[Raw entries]
☆ ☆ ☆ ☆ ☆
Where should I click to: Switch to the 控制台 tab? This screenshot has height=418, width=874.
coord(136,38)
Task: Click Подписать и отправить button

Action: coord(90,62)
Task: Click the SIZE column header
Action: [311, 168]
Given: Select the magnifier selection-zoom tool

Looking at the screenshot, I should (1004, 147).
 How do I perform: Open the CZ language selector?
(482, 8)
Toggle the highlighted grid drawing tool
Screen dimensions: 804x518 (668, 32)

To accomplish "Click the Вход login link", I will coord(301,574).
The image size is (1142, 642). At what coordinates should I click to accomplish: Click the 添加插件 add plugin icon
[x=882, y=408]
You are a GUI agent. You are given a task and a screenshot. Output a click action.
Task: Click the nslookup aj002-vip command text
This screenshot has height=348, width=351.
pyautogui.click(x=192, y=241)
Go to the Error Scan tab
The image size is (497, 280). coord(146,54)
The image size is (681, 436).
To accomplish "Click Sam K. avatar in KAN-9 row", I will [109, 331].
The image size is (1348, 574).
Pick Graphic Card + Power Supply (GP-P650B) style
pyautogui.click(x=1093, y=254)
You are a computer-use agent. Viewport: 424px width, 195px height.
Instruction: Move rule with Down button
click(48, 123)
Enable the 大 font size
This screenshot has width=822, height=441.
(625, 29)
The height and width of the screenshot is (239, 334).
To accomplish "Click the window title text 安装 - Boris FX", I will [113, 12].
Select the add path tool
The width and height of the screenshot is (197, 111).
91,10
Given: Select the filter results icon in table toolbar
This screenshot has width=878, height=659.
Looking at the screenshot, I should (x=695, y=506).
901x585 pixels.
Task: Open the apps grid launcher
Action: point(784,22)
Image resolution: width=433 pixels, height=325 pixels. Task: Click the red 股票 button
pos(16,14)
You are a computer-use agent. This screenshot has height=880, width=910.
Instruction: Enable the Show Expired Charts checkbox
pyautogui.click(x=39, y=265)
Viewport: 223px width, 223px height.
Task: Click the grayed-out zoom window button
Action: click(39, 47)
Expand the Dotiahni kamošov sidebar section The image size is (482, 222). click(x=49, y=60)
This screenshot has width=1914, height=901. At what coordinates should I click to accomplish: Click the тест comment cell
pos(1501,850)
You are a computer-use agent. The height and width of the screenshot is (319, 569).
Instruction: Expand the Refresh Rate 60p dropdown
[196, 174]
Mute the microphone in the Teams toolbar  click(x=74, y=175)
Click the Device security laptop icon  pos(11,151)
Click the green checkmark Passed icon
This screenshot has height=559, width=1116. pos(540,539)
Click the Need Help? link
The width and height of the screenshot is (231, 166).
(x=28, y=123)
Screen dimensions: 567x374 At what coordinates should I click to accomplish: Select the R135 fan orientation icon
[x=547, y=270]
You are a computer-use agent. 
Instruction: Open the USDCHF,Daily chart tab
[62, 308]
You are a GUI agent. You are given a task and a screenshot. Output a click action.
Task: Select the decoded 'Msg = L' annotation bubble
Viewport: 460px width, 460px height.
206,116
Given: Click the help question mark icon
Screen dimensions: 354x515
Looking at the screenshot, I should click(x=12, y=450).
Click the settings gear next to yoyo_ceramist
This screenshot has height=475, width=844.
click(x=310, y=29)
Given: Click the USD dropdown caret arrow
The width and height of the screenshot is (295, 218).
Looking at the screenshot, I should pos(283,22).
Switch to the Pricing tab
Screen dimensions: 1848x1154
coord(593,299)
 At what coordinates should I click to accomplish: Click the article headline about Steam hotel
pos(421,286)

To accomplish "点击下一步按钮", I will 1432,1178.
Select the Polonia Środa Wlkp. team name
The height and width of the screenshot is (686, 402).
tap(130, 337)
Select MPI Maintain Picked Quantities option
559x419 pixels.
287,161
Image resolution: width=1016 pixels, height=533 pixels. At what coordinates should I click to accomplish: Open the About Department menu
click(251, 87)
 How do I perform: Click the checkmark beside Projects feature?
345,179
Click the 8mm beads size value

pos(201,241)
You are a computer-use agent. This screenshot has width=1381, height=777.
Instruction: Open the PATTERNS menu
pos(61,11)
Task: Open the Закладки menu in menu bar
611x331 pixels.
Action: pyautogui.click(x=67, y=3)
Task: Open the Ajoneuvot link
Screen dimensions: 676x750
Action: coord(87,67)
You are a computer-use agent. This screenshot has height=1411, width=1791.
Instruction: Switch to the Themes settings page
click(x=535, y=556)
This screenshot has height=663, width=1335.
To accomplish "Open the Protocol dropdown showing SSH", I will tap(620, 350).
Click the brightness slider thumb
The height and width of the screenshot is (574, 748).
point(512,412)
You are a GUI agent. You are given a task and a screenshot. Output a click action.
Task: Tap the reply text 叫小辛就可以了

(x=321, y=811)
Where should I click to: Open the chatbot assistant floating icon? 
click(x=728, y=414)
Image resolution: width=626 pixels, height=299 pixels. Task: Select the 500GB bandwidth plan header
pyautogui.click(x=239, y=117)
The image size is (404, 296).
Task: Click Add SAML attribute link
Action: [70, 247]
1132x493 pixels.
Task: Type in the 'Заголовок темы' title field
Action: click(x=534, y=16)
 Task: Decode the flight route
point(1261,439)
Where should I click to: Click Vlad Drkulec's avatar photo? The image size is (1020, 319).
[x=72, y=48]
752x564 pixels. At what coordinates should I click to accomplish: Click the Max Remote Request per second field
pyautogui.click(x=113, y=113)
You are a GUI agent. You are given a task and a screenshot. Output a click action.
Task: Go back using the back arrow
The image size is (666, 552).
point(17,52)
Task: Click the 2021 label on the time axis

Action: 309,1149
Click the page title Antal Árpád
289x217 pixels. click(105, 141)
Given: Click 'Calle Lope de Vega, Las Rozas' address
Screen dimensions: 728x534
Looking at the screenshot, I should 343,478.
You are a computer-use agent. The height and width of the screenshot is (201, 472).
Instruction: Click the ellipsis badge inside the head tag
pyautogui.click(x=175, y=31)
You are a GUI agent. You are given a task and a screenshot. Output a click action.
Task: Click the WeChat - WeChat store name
☆ ☆ ☆ ☆ ☆
* _Work required_:
Reproduce all of the entries above word for word, leaving nothing out.

* _Result for this exercise_:
Where should I click to: Switch to the 控制台 tab? This screenshot has height=418, width=874.
coord(136,38)
Task: Click Подписать и отправить button

Action: coord(90,62)
Task: Click the SIZE column header
Action: [311, 168]
Given: Select the magnifier selection-zoom tool

Looking at the screenshot, I should (1004, 147).
 How do I perform: Open the CZ language selector?
(482, 8)
Toggle the highlighted grid drawing tool
Screen dimensions: 804x518 (668, 32)

To accomplish "Click the Вход login link", I will coord(301,574).
The image size is (1142, 642). At what coordinates should I click to accomplish: Click the 添加插件 add plugin icon
[x=882, y=408]
You are a GUI agent. You are given a task and a screenshot. Output a click action.
Task: Click the nslookup aj002-vip command text
This screenshot has height=348, width=351.
pyautogui.click(x=192, y=241)
Go to the Error Scan tab
The image size is (497, 280). coord(146,54)
The image size is (681, 436).
To accomplish "Click Sam K. avatar in KAN-9 row", I will [109, 331].
The image size is (1348, 574).
Pick Graphic Card + Power Supply (GP-P650B) style
pyautogui.click(x=1093, y=254)
You are a computer-use agent. Viewport: 424px width, 195px height.
Instruction: Move rule with Down button
click(48, 123)
Enable the 大 font size
This screenshot has width=822, height=441.
(625, 29)
The height and width of the screenshot is (239, 334).
To accomplish "Click the window title text 安装 - Boris FX", I will [113, 12].
Select the add path tool
The width and height of the screenshot is (197, 111).
91,10
Given: Select the filter results icon in table toolbar
This screenshot has width=878, height=659.
Looking at the screenshot, I should (x=695, y=506).
901x585 pixels.
Task: Open the apps grid launcher
Action: point(784,22)
Image resolution: width=433 pixels, height=325 pixels. Task: Click the red 股票 button
pos(16,14)
You are a computer-use agent. This screenshot has height=880, width=910.
Instruction: Enable the Show Expired Charts checkbox
pyautogui.click(x=39, y=265)
Viewport: 223px width, 223px height.
Task: Click the grayed-out zoom window button
Action: click(39, 47)
Expand the Dotiahni kamošov sidebar section The image size is (482, 222). click(x=49, y=60)
This screenshot has width=1914, height=901. At what coordinates should I click to accomplish: Click the тест comment cell
pos(1501,850)
You are a computer-use agent. The height and width of the screenshot is (319, 569).
Instruction: Expand the Refresh Rate 60p dropdown
[196, 174]
Mute the microphone in the Teams toolbar  click(x=74, y=175)
Click the Device security laptop icon  pos(11,151)
Click the green checkmark Passed icon
This screenshot has height=559, width=1116. pos(540,539)
Click the Need Help? link
The width and height of the screenshot is (231, 166).
(x=28, y=123)
Screen dimensions: 567x374 At what coordinates should I click to accomplish: Select the R135 fan orientation icon
[x=547, y=270]
You are a computer-use agent. 
Instruction: Open the USDCHF,Daily chart tab
[62, 308]
You are a GUI agent. You are given a task and a screenshot. Output a click action.
Task: Select the decoded 'Msg = L' annotation bubble
Viewport: 460px width, 460px height.
206,116
Given: Click the help question mark icon
Screen dimensions: 354x515
Looking at the screenshot, I should click(x=12, y=450).
Click the settings gear next to yoyo_ceramist
This screenshot has height=475, width=844.
click(x=310, y=29)
Given: Click the USD dropdown caret arrow
The width and height of the screenshot is (295, 218).
Looking at the screenshot, I should pos(283,22).
Switch to the Pricing tab
Screen dimensions: 1848x1154
coord(593,299)
 At what coordinates should I click to accomplish: Click the article headline about Steam hotel
pos(421,286)

To accomplish "点击下一步按钮", I will 1432,1178.
Select the Polonia Środa Wlkp. team name
The height and width of the screenshot is (686, 402).
tap(130, 337)
Select MPI Maintain Picked Quantities option
559x419 pixels.
287,161
Image resolution: width=1016 pixels, height=533 pixels. At what coordinates should I click to accomplish: Open the About Department menu
click(251, 87)
 How do I perform: Click the checkmark beside Projects feature?
345,179
Click the 8mm beads size value

pos(201,241)
You are a computer-use agent. This screenshot has width=1381, height=777.
Instruction: Open the PATTERNS menu
pos(61,11)
Task: Open the Закладки menu in menu bar
611x331 pixels.
Action: pyautogui.click(x=67, y=3)
Task: Open the Ajoneuvot link
Screen dimensions: 676x750
Action: coord(87,67)
You are a computer-use agent. This screenshot has height=1411, width=1791.
Instruction: Switch to the Themes settings page
click(x=535, y=556)
This screenshot has height=663, width=1335.
To accomplish "Open the Protocol dropdown showing SSH", I will tap(620, 350).
Click the brightness slider thumb
The height and width of the screenshot is (574, 748).
point(512,412)
You are a GUI agent. You are given a task and a screenshot. Output a click action.
Task: Tap the reply text 叫小辛就可以了

(x=321, y=811)
Where should I click to: Open the chatbot assistant floating icon? 
click(x=728, y=414)
Image resolution: width=626 pixels, height=299 pixels. Task: Select the 500GB bandwidth plan header
pyautogui.click(x=239, y=117)
The image size is (404, 296).
Task: Click Add SAML attribute link
Action: [70, 247]
1132x493 pixels.
Task: Type in the 'Заголовок темы' title field
Action: click(x=534, y=16)
 Task: Decode the flight route
point(1261,439)
Where should I click to: Click Vlad Drkulec's avatar photo? The image size is (1020, 319).
[x=72, y=48]
752x564 pixels. At what coordinates should I click to accomplish: Click the Max Remote Request per second field
pyautogui.click(x=113, y=113)
You are a GUI agent. You are given a task and a screenshot. Output a click action.
Task: Go back using the back arrow
The image size is (666, 552).
point(17,52)
Task: Click the 2021 label on the time axis

Action: 309,1149
Click the page title Antal Árpád
289x217 pixels. click(105, 141)
Given: Click 'Calle Lope de Vega, Las Rozas' address
Screen dimensions: 728x534
Looking at the screenshot, I should 343,478.
You are a computer-use agent. The height and width of the screenshot is (201, 472).
Instruction: Click the ellipsis badge inside the head tag
pyautogui.click(x=175, y=31)
You are a GUI agent. You are given a task and a screenshot. Output a click action.
Task: Click the WeChat - WeChat store name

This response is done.